(Stored records)
---+---
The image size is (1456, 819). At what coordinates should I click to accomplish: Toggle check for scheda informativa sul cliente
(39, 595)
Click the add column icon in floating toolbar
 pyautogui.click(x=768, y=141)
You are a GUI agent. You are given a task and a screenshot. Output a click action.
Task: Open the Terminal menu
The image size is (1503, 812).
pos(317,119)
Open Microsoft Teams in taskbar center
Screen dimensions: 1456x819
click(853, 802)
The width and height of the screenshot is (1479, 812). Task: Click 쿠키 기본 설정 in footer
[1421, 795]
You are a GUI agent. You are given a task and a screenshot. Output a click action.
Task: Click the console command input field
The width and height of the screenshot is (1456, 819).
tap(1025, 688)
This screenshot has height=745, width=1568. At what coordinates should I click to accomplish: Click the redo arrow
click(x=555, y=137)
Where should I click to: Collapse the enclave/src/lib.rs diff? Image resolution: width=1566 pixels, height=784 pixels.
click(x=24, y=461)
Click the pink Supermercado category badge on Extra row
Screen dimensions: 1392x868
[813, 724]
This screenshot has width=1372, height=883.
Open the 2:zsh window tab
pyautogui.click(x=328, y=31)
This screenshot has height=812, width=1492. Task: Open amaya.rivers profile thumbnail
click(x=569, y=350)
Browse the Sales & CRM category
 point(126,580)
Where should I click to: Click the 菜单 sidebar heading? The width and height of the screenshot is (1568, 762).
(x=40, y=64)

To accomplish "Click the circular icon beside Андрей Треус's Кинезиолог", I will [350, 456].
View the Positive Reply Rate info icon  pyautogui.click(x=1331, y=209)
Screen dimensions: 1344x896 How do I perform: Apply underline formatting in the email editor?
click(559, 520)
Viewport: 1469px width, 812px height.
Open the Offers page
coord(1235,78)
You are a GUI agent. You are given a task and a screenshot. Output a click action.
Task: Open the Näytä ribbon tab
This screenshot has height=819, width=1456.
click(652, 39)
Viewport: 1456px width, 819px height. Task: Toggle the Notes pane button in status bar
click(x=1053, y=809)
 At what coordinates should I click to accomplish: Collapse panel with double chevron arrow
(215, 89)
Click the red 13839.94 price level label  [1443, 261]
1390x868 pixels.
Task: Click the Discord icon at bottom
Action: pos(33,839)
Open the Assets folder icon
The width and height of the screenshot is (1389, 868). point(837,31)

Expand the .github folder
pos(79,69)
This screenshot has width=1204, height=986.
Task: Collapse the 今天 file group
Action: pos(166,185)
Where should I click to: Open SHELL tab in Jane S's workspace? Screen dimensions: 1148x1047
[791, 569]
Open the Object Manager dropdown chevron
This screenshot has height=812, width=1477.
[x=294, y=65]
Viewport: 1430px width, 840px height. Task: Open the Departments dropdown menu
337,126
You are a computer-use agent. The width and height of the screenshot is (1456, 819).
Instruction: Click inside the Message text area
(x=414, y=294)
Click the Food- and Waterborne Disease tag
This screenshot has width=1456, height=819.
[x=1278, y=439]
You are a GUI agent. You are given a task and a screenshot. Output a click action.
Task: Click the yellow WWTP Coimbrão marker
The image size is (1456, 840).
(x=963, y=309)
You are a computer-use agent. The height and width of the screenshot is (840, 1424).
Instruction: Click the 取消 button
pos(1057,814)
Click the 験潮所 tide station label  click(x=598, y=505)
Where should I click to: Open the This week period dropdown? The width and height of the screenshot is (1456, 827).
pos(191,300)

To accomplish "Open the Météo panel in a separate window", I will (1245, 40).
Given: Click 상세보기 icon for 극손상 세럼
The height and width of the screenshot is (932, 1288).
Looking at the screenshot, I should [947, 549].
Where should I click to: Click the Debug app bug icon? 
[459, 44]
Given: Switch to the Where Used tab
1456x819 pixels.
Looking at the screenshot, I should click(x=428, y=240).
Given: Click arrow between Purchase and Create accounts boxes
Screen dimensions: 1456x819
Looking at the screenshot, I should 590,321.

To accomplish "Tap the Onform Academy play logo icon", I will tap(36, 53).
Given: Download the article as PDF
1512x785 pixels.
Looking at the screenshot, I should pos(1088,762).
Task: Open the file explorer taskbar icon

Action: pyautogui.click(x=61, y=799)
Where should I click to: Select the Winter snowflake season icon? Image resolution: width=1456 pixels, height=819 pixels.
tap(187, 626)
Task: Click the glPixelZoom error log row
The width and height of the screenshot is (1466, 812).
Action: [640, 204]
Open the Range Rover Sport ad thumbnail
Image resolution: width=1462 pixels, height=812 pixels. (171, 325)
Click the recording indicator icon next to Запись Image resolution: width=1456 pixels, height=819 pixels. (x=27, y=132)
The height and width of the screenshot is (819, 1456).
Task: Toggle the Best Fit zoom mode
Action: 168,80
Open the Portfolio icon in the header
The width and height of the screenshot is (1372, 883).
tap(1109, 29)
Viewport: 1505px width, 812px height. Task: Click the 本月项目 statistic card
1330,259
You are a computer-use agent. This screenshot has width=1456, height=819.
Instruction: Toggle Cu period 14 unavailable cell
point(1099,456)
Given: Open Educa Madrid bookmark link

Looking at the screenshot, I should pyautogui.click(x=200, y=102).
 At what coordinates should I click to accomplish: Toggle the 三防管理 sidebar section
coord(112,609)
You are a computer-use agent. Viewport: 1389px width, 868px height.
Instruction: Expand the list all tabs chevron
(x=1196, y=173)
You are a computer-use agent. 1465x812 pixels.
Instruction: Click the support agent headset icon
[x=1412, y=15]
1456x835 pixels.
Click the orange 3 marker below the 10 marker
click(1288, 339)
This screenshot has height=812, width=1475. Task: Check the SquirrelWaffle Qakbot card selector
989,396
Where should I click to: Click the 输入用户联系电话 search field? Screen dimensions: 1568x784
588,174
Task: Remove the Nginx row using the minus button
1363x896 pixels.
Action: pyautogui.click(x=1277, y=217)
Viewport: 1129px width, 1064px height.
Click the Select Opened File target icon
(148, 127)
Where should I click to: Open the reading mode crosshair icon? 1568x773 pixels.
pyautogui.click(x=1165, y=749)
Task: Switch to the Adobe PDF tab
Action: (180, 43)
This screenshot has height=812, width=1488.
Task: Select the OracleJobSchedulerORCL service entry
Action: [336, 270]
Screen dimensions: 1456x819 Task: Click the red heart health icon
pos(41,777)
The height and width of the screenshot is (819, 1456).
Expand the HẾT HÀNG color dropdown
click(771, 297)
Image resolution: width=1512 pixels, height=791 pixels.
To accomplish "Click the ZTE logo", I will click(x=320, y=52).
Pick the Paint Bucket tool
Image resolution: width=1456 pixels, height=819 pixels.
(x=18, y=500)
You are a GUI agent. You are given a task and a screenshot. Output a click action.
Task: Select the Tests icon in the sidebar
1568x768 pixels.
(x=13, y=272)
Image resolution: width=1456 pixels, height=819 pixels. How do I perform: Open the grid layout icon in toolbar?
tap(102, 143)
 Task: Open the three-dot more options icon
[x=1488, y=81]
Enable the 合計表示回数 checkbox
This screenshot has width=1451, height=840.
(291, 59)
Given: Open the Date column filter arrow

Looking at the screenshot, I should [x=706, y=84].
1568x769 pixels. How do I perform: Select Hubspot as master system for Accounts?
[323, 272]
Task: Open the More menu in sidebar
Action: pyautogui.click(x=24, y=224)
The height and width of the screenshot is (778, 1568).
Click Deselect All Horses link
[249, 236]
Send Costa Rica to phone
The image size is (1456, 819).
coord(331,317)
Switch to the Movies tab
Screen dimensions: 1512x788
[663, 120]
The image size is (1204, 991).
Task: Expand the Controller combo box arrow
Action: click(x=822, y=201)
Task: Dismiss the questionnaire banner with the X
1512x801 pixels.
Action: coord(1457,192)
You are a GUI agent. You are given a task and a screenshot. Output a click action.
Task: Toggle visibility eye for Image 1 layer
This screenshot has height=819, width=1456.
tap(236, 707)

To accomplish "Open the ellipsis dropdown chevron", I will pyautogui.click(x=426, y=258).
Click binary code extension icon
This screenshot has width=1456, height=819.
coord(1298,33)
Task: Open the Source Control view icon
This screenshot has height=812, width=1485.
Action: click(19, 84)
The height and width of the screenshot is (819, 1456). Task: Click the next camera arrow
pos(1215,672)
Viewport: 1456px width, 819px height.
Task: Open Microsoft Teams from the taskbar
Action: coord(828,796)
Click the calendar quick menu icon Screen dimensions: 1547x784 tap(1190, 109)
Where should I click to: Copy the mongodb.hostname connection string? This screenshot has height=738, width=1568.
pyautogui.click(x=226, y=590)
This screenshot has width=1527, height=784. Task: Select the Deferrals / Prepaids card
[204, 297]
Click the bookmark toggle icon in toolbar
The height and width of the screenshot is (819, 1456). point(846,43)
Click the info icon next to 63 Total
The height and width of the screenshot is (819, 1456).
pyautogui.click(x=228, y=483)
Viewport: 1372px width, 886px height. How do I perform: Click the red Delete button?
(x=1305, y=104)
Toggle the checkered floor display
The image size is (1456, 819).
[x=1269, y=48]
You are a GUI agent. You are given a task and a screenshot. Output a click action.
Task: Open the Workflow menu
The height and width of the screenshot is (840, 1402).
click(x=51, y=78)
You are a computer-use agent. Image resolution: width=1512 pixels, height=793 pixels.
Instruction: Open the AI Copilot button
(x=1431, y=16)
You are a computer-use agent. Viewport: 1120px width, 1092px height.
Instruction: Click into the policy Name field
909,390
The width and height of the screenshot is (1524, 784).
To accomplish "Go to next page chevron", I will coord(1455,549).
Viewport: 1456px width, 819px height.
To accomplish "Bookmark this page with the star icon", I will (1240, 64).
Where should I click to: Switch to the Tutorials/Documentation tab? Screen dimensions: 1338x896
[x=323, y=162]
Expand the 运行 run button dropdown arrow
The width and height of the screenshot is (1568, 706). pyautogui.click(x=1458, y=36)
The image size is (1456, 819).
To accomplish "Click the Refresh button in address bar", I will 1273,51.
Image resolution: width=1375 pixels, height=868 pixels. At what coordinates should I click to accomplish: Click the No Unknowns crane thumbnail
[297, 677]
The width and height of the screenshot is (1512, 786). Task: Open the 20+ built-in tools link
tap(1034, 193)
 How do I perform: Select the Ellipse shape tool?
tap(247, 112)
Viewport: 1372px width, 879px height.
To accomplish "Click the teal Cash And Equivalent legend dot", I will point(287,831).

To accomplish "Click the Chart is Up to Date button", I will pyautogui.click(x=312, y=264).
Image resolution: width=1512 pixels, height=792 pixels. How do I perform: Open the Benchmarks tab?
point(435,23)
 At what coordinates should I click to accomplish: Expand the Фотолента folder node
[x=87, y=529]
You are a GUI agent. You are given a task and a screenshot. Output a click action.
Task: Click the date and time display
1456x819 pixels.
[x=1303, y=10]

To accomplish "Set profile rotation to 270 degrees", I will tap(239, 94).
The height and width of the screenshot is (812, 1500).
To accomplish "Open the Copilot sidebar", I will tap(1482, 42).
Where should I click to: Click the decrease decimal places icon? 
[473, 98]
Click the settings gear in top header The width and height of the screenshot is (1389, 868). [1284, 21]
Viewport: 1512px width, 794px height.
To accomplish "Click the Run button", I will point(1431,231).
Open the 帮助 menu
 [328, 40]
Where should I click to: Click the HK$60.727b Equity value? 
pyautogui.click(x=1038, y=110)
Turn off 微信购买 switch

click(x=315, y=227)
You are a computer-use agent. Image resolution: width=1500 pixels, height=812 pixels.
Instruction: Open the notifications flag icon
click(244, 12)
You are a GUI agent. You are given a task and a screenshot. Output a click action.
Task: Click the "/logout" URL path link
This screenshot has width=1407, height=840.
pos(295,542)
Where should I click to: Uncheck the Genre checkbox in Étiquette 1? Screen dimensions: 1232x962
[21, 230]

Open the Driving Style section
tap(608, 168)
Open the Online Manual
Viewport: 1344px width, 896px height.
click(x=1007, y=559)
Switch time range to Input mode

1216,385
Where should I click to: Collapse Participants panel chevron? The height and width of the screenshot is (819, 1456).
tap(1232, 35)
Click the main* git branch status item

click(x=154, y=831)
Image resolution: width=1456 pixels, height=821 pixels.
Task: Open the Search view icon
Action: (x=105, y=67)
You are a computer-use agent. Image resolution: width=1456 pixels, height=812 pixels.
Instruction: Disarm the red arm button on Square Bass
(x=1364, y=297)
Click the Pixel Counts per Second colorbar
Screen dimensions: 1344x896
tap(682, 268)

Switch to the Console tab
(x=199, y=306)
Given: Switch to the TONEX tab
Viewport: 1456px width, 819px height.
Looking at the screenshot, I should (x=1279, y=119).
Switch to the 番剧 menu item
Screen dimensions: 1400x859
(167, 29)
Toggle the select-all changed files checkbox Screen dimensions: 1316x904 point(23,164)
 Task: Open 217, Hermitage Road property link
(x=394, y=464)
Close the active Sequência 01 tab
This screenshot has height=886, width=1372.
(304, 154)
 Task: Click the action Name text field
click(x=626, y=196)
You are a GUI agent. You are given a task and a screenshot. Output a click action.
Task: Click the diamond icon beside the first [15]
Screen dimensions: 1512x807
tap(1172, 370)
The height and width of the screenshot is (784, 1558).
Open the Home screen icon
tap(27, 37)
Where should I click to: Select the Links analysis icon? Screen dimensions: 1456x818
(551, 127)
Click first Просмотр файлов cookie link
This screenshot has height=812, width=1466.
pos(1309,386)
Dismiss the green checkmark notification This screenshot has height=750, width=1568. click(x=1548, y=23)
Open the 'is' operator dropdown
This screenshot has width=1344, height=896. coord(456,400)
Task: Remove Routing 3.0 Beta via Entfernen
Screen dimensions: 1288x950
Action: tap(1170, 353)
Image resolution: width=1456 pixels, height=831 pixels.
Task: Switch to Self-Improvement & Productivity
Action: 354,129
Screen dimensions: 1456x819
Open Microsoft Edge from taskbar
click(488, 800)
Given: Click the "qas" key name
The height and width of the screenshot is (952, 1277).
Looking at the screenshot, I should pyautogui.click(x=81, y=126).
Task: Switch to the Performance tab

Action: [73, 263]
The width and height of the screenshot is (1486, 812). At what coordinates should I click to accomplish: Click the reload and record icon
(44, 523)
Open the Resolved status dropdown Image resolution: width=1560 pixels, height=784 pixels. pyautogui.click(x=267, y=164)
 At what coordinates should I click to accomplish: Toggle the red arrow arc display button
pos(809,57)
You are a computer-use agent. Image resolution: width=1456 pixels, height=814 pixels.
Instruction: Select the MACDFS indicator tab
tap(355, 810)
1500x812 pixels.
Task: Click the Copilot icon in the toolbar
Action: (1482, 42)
---+---
From the entries above, return each line with the word "Remove" in it.

Task: Remove the Nginx row using the minus button
Task: Remove Routing 3.0 Beta via Entfernen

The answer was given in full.